Stored records

────────────────────

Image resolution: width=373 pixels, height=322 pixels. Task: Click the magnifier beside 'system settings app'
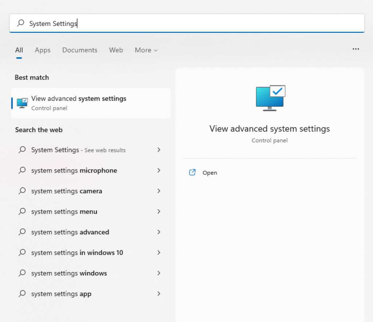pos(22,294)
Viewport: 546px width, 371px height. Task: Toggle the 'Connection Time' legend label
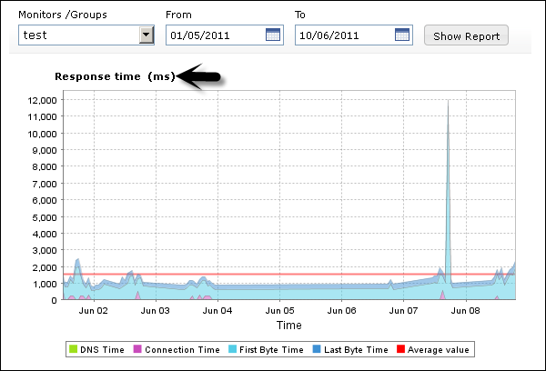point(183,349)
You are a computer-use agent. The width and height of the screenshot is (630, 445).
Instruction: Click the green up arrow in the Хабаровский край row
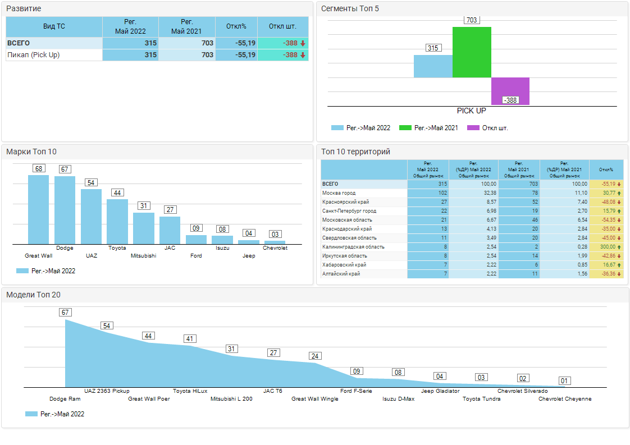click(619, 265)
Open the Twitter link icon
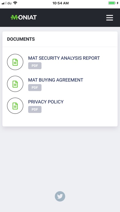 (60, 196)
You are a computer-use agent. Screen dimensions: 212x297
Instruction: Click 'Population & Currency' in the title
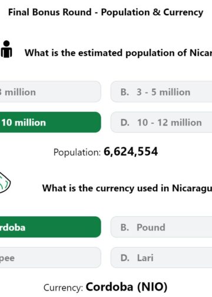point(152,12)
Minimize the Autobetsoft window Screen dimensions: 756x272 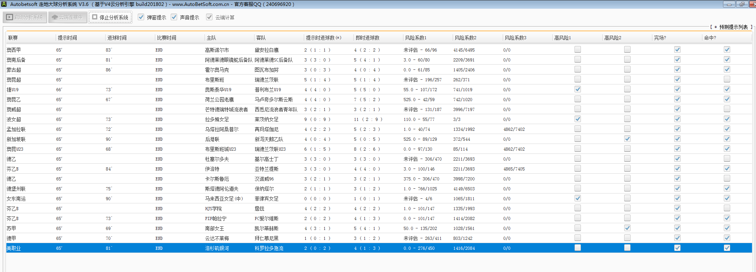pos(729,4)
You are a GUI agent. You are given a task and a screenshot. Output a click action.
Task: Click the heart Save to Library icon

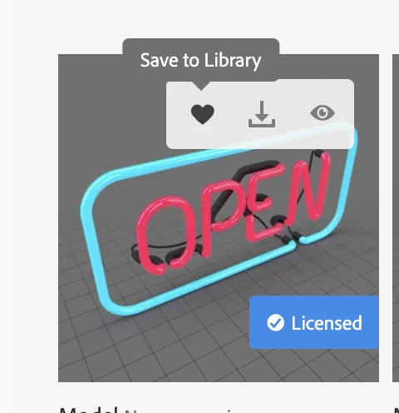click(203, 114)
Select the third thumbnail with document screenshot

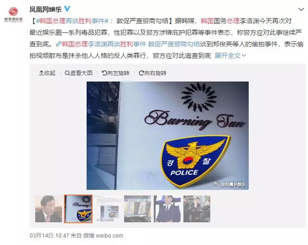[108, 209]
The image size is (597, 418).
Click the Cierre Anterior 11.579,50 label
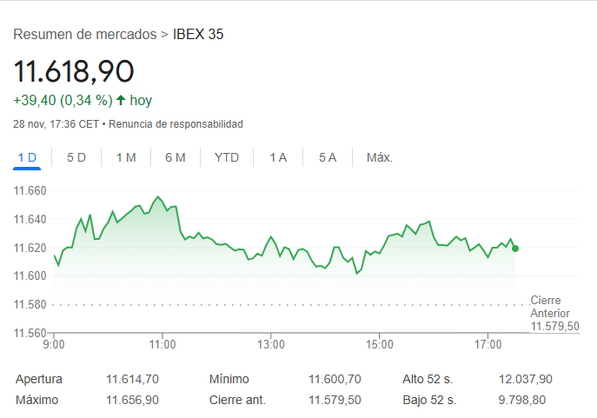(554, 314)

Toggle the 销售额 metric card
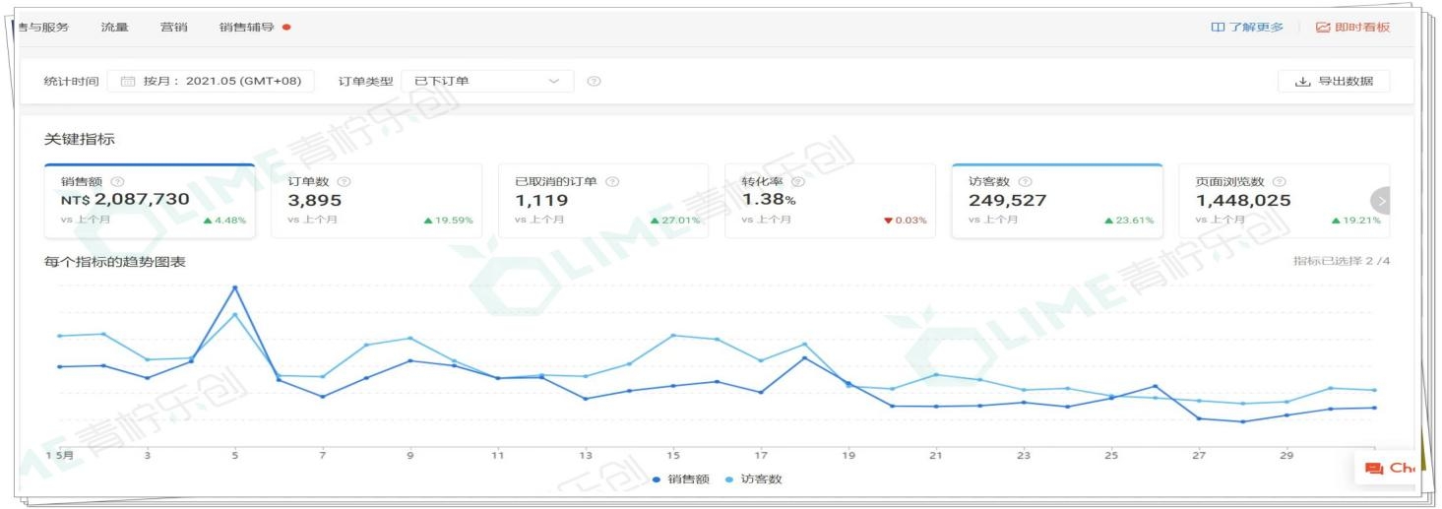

────────────────────

Task brief -> Take the line that contains "The image size is (597, 418)." and every line after it down to the last line of the entries above, and output them exactly, with nothing else and no pictures.

Task output ->
The image size is (597, 418).
Click the Cierre Anterior 11.579,50 label
(554, 314)

Toggle the 销售额 metric card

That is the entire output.